STATED TASK. Copy every one of the rows below word for word, but leave out the pictures.
───── SOURCE MATERIAL
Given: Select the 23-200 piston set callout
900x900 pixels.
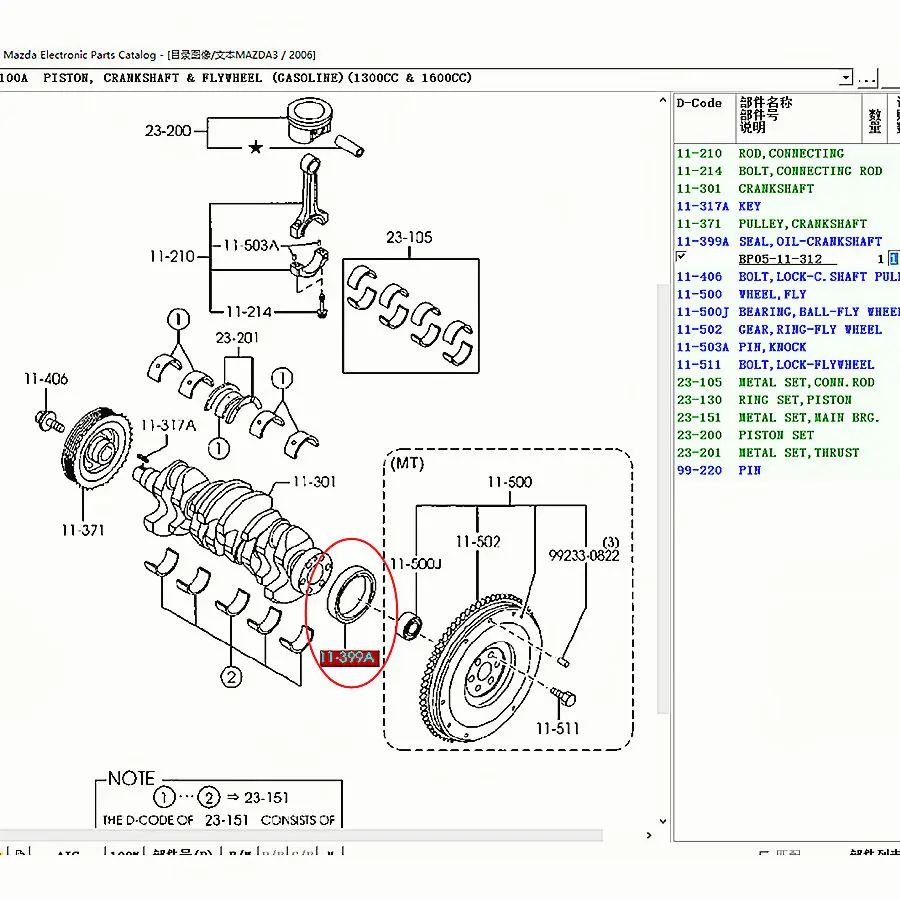Looking at the screenshot, I should click(x=167, y=131).
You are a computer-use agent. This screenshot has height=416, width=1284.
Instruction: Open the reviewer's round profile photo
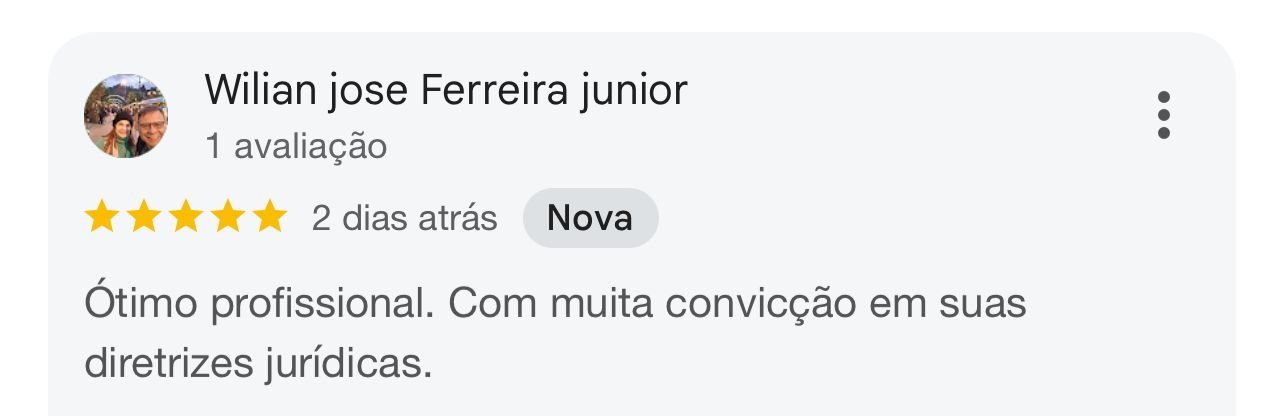pyautogui.click(x=126, y=116)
──────────
SOLVED EXERCISE.
Given: Select the 23-200 piston set callout
900x900 pixels.
Looking at the screenshot, I should click(x=167, y=131).
You are a computer-use agent. This screenshot has height=416, width=1284.
Instruction: Open the reviewer's round profile photo
pyautogui.click(x=126, y=116)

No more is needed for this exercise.